A typical use-case for such a site is: a user opens the website, browses the selection and decides to order something. After the order has been processed, the user will want to track it's progress. After receiving the product, the user will come back and give a review of the item.

  1.  Login: the user's browser automatically downloads the correct account from the third party storage service of choice and provides the data to the store. No action required by the user.
  2. Browsing: browsing a huge selection of items in the store requires filtering and recommendations. The user's profile contains preference information and information about previous purchases. The store can use this information in addition to anonymized data stored on the server to show the user relevant products.
  3. Ordering: placing the order requires the store to pass parts of the account information to the payment service it's using. Once the payment has been processed, the information may be stored in the user account information. The merchant needs a copy of transaction identifiers and other metadata, but that may also be stored outside of the store front. This place may be a separate back-end system or it may be part of the payment service they are using.
  4. Sales statistics: this process happens unbeknownst to the user. After the order has been processed, the store uses the user's preference data and order history to create ranking data. This may happen in-line with the purchase, but most often it will be a background process. The ranking data should of course be anonymized, but determining it requires transient access to the user's account data. This can be performed via a queueing mechanism where the required account data is copied into the analysis request message, but will ultimately vanish after the task is completed.
  5. Shipping: this is by definition a long running background process where the user of the website is not present. But the store is not participating here either. The parcel service will need to keep a copy of the user's address and contact information, but it's out of the website's scope. And the parcel service works like the queue in the previous example: there is little need to store the user's data much after the package has been delivered.
  6. Tracking: while the parcel is in transit, the user may use the tracking code provided by the parcel service via the website to track the parcel. Piece of cake, nothing special here.
  7. Reviewing: the user comes to the website and gives a review of the order purchased. When on the website, the store knows again who the user is and can then supplement the review with account information. The combination of the information is fed into the statistics algorithm which will anonymize the data after which the copy of the user's information is no longer required.

In order for the above to work, the only customer specific account information the store website needs to store, is a number of transaction records and a way to link the review text to the user's username (or whatever else is shown besides reviews). If the user identifier is not a globally known name (email address for example), this data can not be traced back to the user without the account information. Which only the user holds.

The moral of the story: the less background processes a service runs, the less of the user's data the service needs to persist. Background processes may be designed in ways that only parts of the account information are needed for the processing and so the data is stored only for the duration of the background task.
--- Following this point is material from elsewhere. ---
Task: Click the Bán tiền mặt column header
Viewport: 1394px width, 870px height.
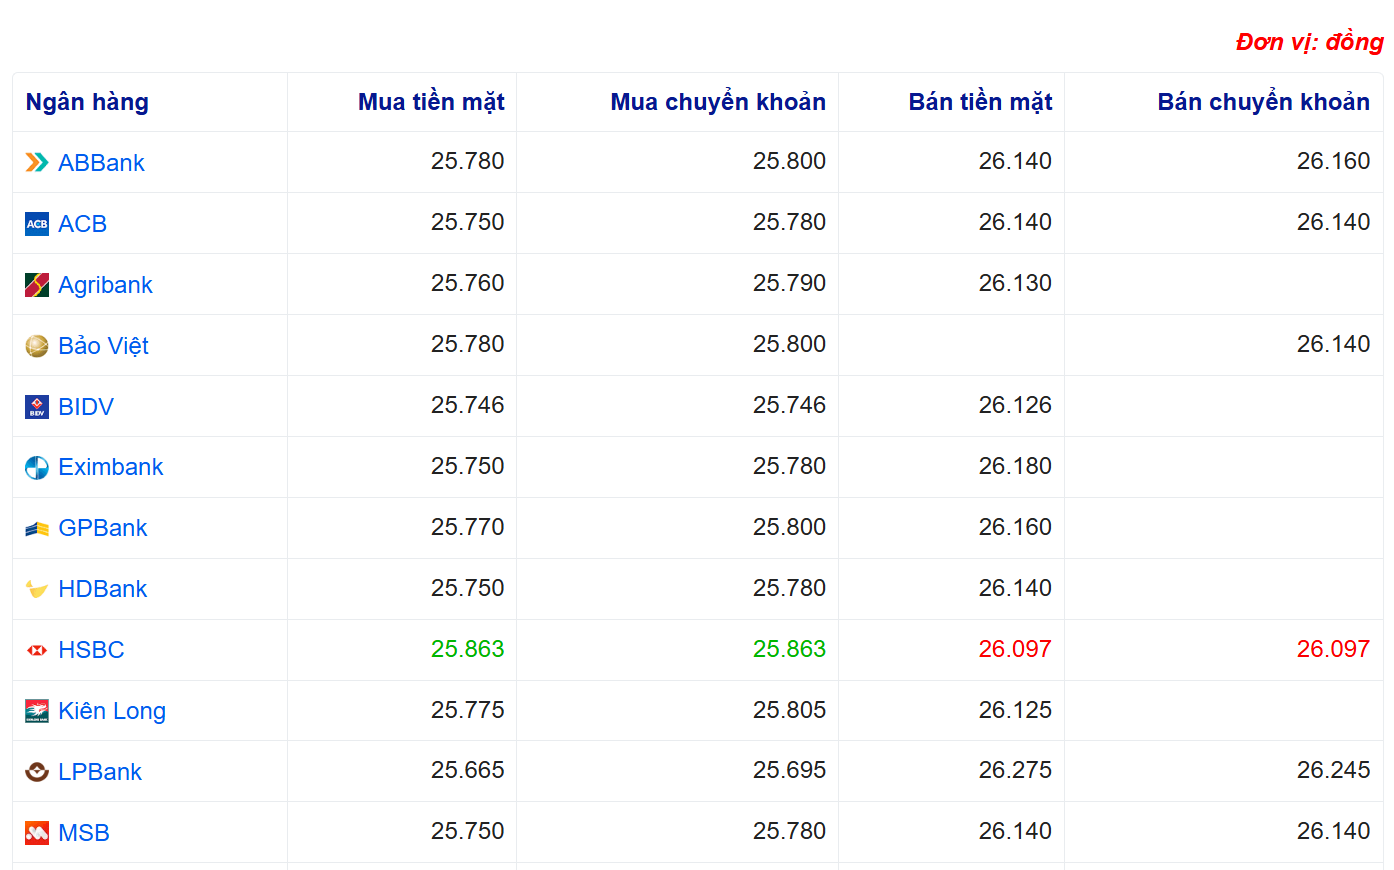Action: [x=980, y=102]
In such a system as the one described above, surprisingly little user data needs to be available at all times! A full break-in to this system would reveal very little of value for the hacker.

Thoughts?

This article was written as a way to figure out whether this oddball idea could actually work. I'm not fully satisfied that this makes sense to do on a grander scale, but I am truly surprised of how well this idea has stood my preliminary test. Practical implementations would naturally require extensive browser and server support.